> **TASK TO CARRY OUT**
Report each line from the listing that the string "Почти" appears in.

> **DATA FOR ANALYSIS**
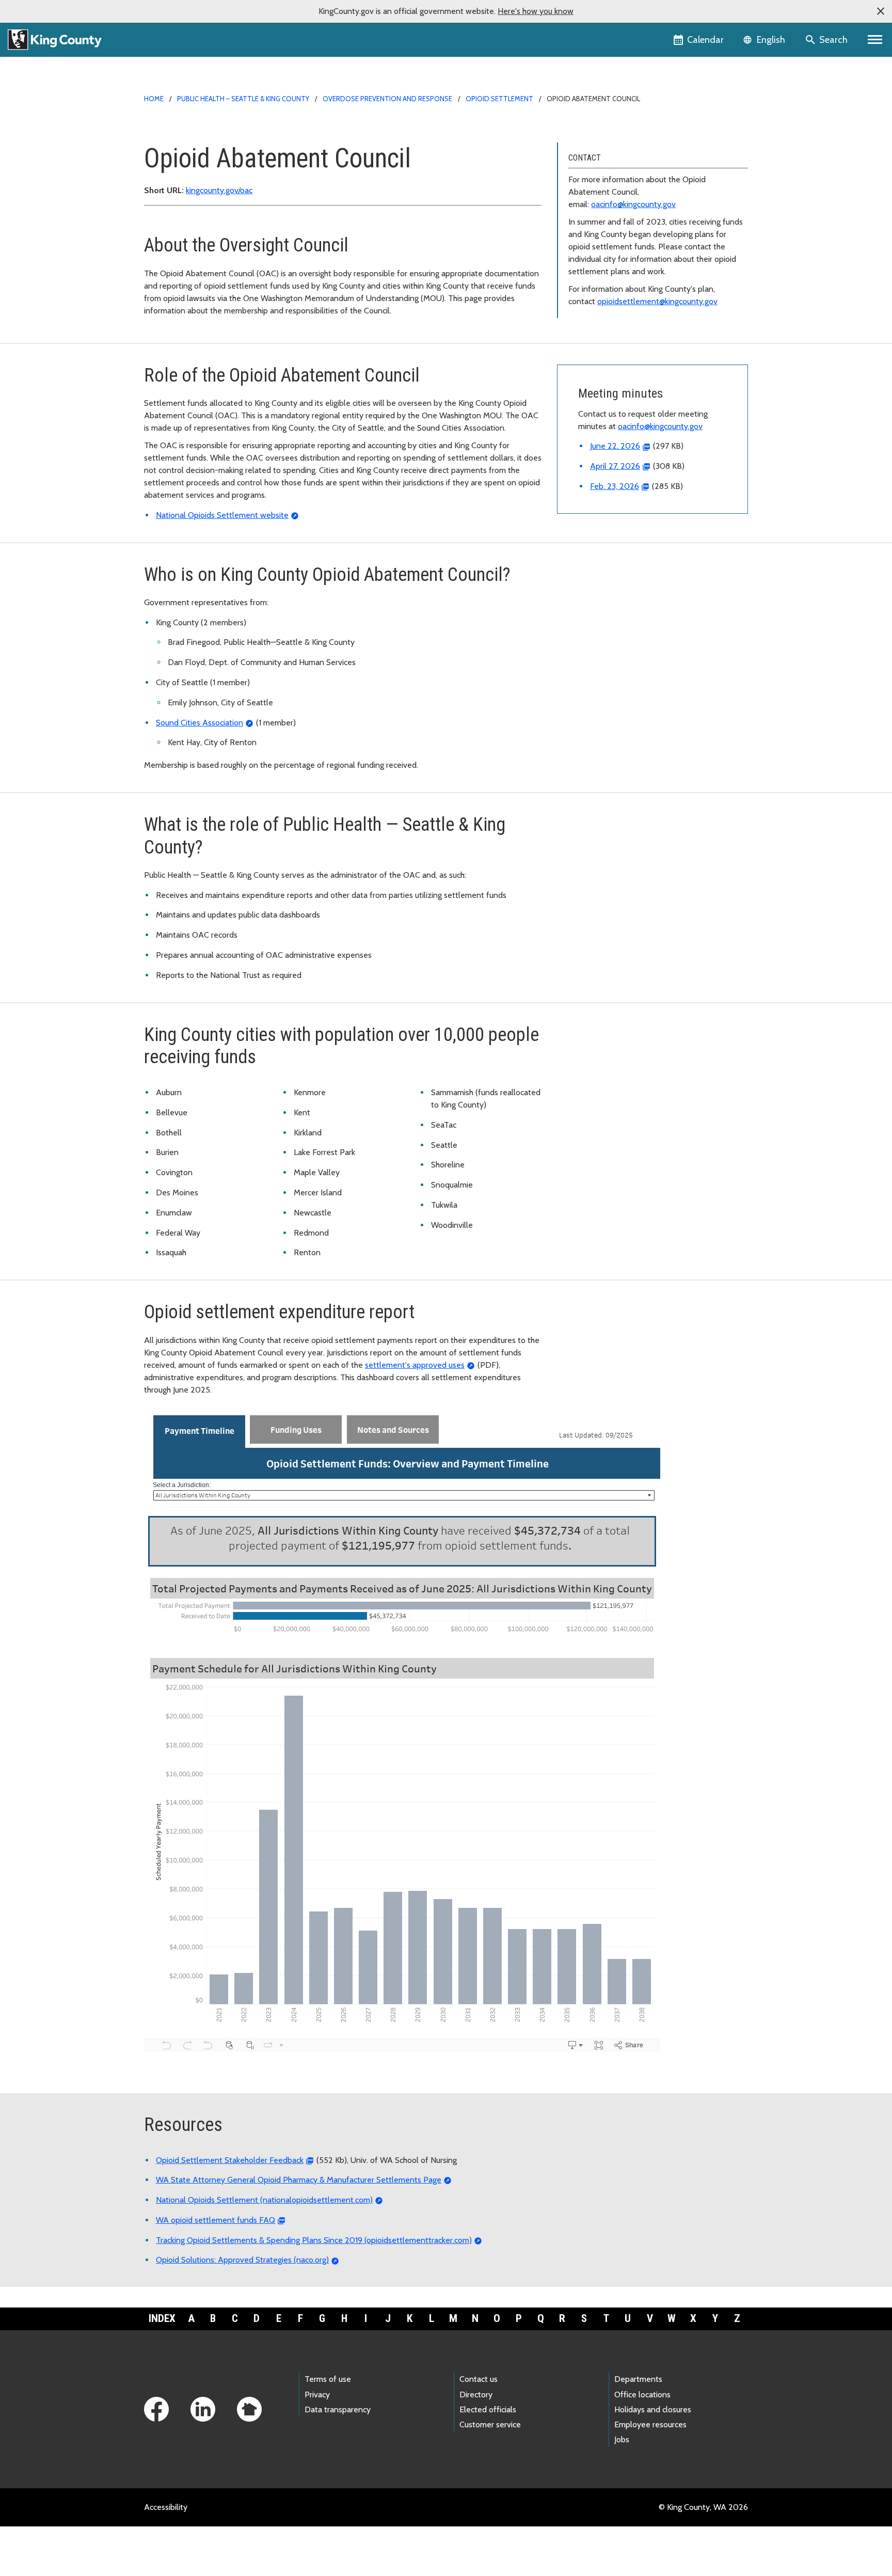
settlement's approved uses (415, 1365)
---
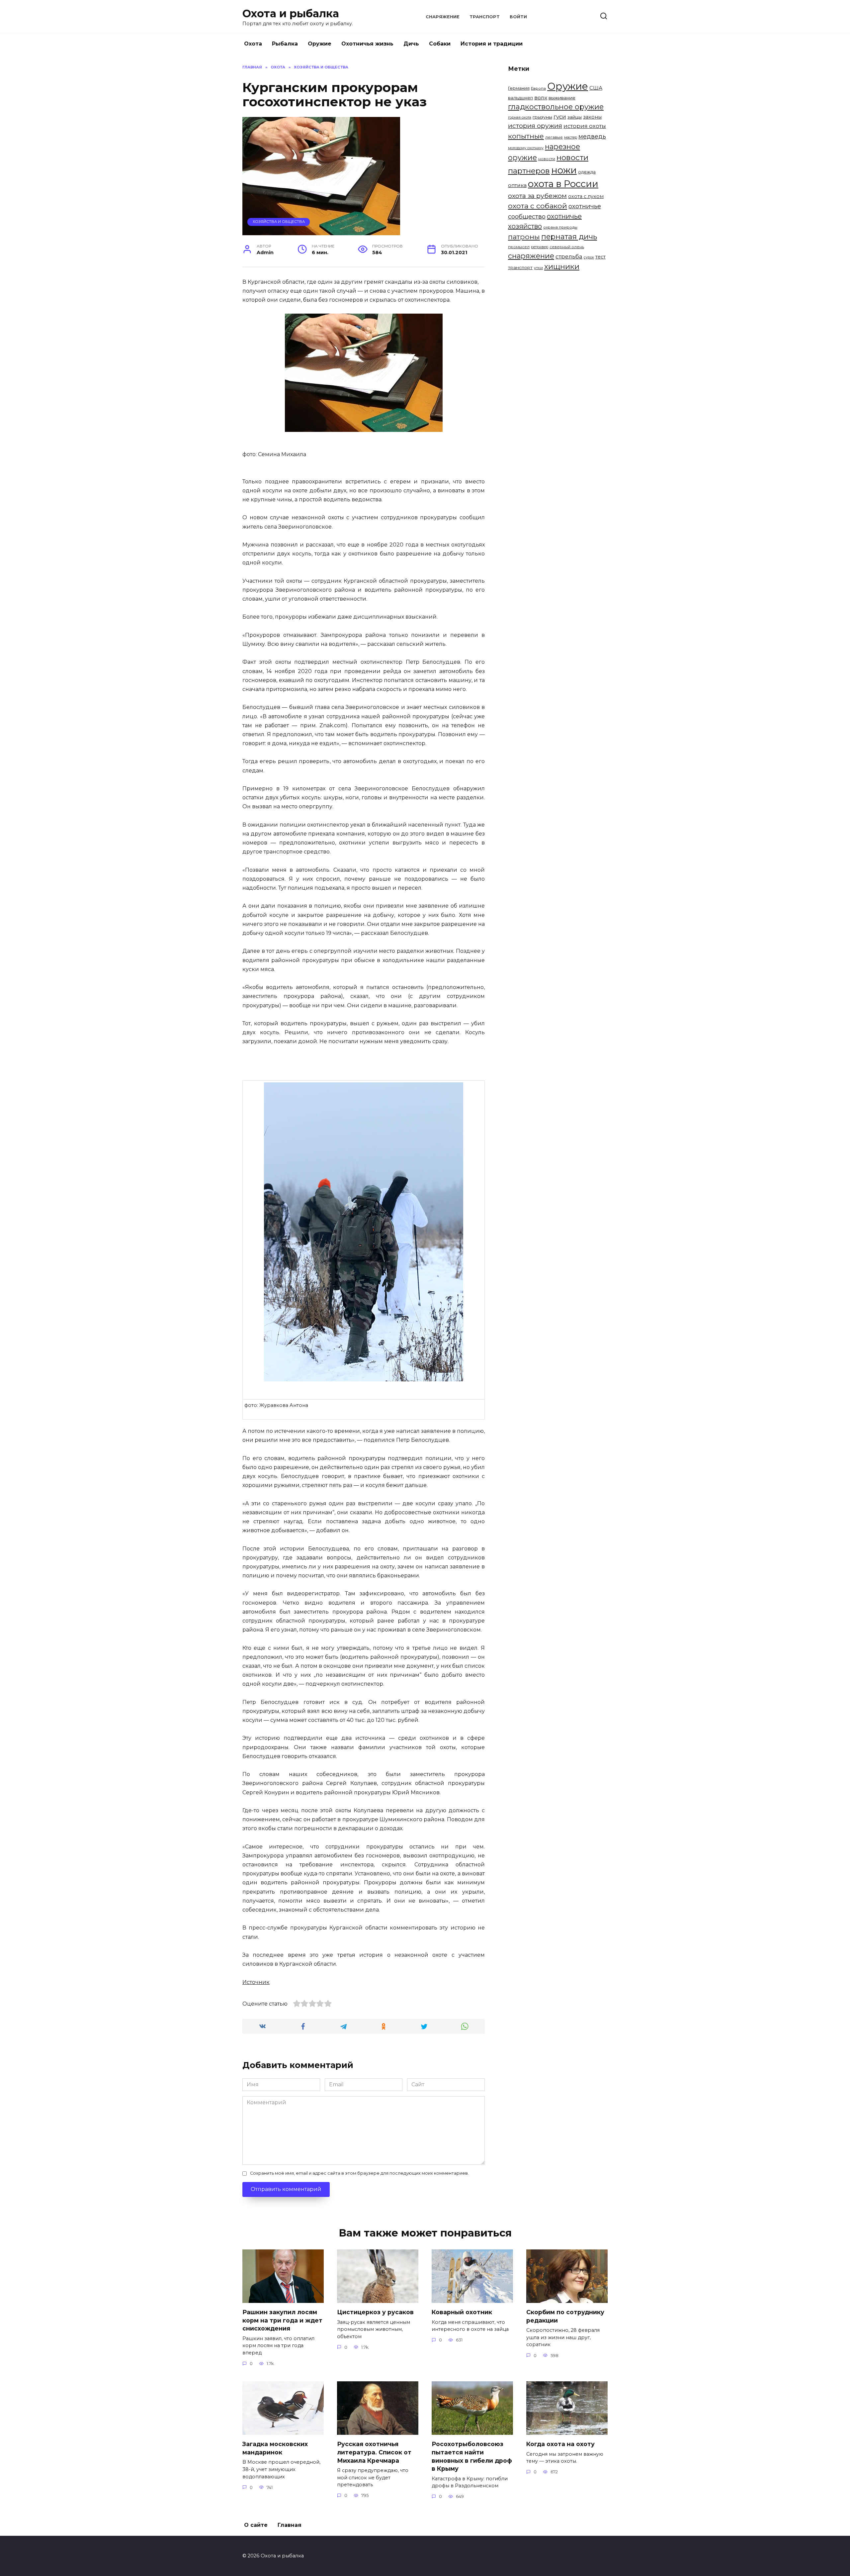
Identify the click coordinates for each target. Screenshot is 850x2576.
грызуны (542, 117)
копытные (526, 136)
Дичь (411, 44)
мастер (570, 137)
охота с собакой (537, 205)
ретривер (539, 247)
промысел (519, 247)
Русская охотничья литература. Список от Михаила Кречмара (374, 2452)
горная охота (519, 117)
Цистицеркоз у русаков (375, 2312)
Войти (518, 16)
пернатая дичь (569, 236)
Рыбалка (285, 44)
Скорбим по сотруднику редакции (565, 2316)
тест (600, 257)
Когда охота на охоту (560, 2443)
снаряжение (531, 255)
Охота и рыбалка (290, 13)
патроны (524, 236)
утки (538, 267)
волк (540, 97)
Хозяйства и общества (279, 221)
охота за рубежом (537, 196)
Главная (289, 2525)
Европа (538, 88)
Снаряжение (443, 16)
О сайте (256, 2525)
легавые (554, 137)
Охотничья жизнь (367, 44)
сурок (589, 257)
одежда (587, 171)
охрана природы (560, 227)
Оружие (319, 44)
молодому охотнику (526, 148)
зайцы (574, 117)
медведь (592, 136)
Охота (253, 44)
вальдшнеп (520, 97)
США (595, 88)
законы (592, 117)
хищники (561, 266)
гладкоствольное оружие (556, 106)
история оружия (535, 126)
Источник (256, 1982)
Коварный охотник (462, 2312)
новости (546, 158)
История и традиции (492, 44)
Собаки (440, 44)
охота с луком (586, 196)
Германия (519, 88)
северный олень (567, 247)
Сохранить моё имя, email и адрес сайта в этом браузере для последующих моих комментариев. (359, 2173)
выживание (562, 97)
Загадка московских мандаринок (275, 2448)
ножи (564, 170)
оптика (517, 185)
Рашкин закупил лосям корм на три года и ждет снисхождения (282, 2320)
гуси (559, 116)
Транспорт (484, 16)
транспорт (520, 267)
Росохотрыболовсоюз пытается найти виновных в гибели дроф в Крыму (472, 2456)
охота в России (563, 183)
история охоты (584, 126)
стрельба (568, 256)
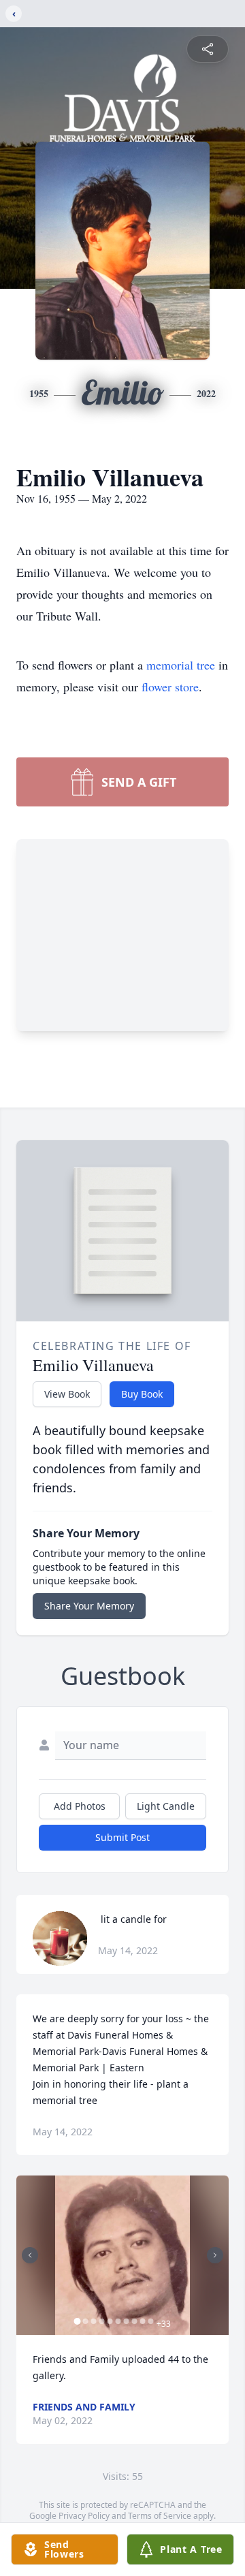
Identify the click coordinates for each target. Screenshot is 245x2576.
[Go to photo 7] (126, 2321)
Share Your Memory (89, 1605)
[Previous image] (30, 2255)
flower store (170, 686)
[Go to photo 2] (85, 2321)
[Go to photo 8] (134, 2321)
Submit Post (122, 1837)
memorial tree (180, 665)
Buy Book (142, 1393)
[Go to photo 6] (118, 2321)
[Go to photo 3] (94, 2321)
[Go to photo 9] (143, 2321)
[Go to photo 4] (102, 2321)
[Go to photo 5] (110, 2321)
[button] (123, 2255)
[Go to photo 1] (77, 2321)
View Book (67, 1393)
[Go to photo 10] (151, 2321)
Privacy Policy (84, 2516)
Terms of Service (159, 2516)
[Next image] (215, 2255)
--
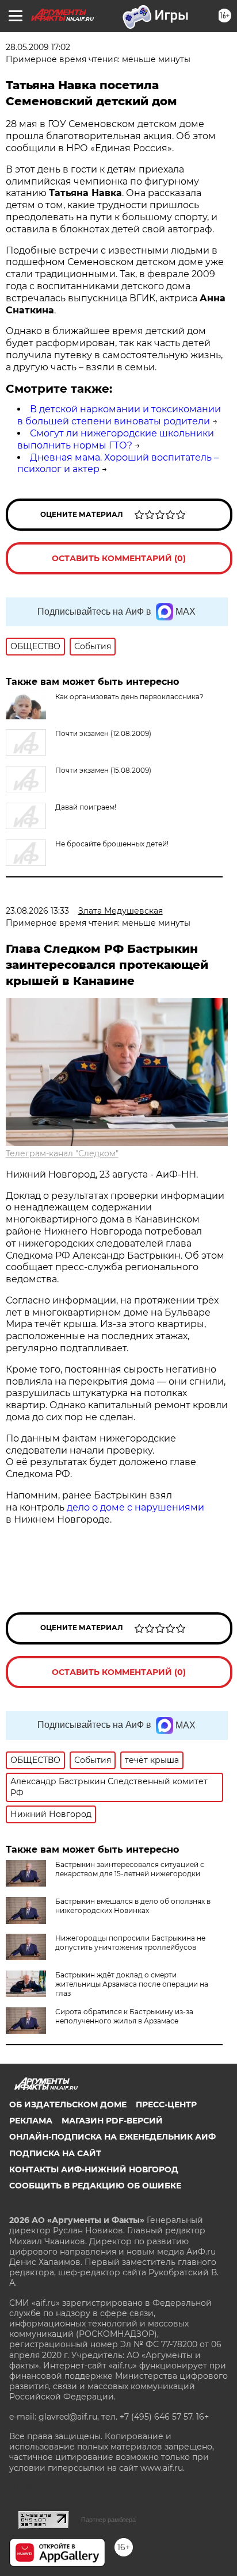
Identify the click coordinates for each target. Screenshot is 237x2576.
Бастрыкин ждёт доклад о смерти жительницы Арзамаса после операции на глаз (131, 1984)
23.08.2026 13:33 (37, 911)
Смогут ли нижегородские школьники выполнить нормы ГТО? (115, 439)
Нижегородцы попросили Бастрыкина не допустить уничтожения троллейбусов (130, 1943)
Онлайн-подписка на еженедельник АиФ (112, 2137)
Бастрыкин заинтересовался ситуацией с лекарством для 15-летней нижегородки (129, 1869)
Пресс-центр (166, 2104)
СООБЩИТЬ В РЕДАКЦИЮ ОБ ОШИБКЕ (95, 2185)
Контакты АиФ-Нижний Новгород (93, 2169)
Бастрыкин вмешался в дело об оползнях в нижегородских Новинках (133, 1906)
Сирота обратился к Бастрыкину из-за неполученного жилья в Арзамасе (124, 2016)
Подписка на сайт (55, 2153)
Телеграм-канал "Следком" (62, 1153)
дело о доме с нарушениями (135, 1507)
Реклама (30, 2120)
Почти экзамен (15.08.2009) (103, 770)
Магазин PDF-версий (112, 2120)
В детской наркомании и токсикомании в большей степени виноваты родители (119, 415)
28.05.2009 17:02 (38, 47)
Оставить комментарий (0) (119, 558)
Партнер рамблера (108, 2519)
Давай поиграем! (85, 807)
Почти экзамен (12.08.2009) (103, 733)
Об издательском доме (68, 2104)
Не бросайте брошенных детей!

> **SOLUTION**
Почти экзамен (15.08.2009) (103, 770)
Почти экзамен (12.08.2009) (103, 733)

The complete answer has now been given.